_Material for the task:_
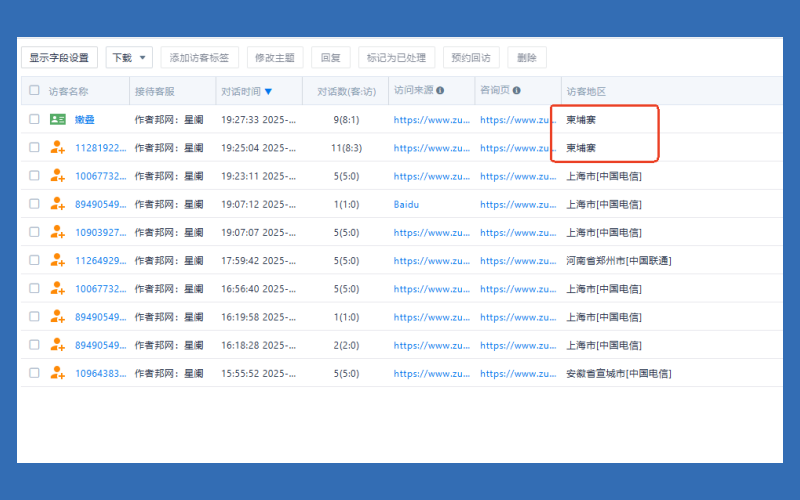Click the orange visitor icon beside 10964383
This screenshot has height=500, width=800.
coord(57,373)
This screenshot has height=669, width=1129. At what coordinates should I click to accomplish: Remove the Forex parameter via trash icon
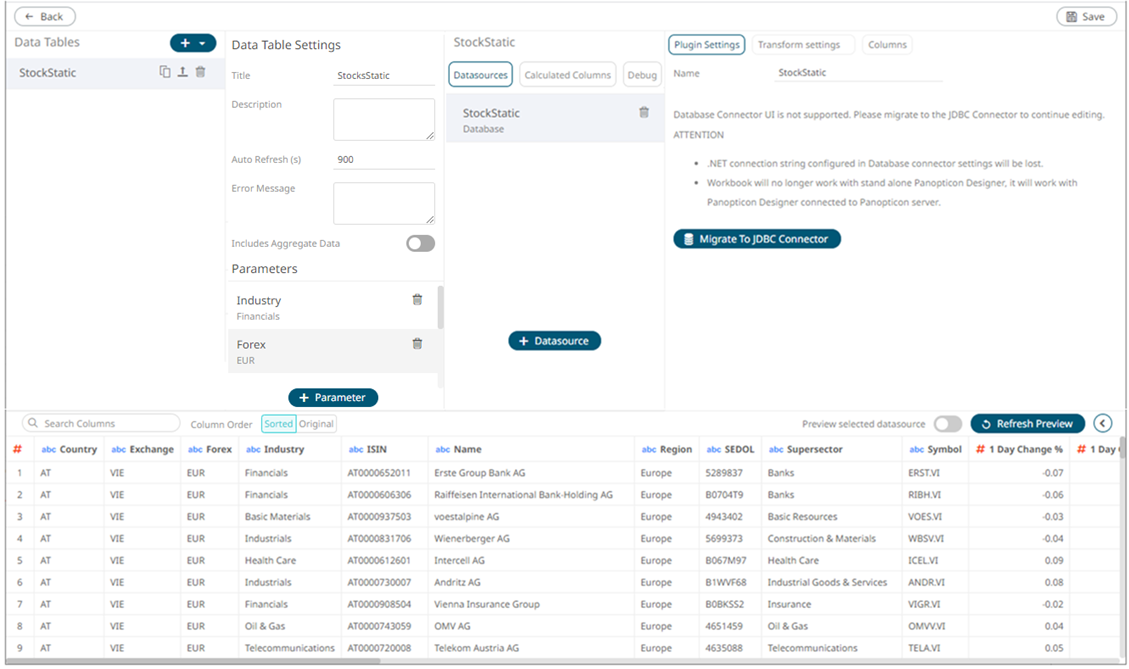pyautogui.click(x=417, y=344)
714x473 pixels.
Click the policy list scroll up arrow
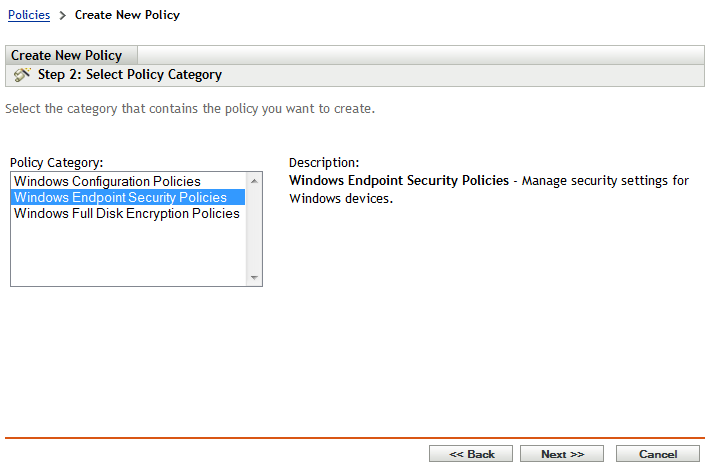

_Required work:_
With the pictures left out, output exactly the lines from the one with "714x473 pixels." through the end of the listing above, both ends included.

_Result:_
714x473 pixels.
Click the policy list scroll up arrow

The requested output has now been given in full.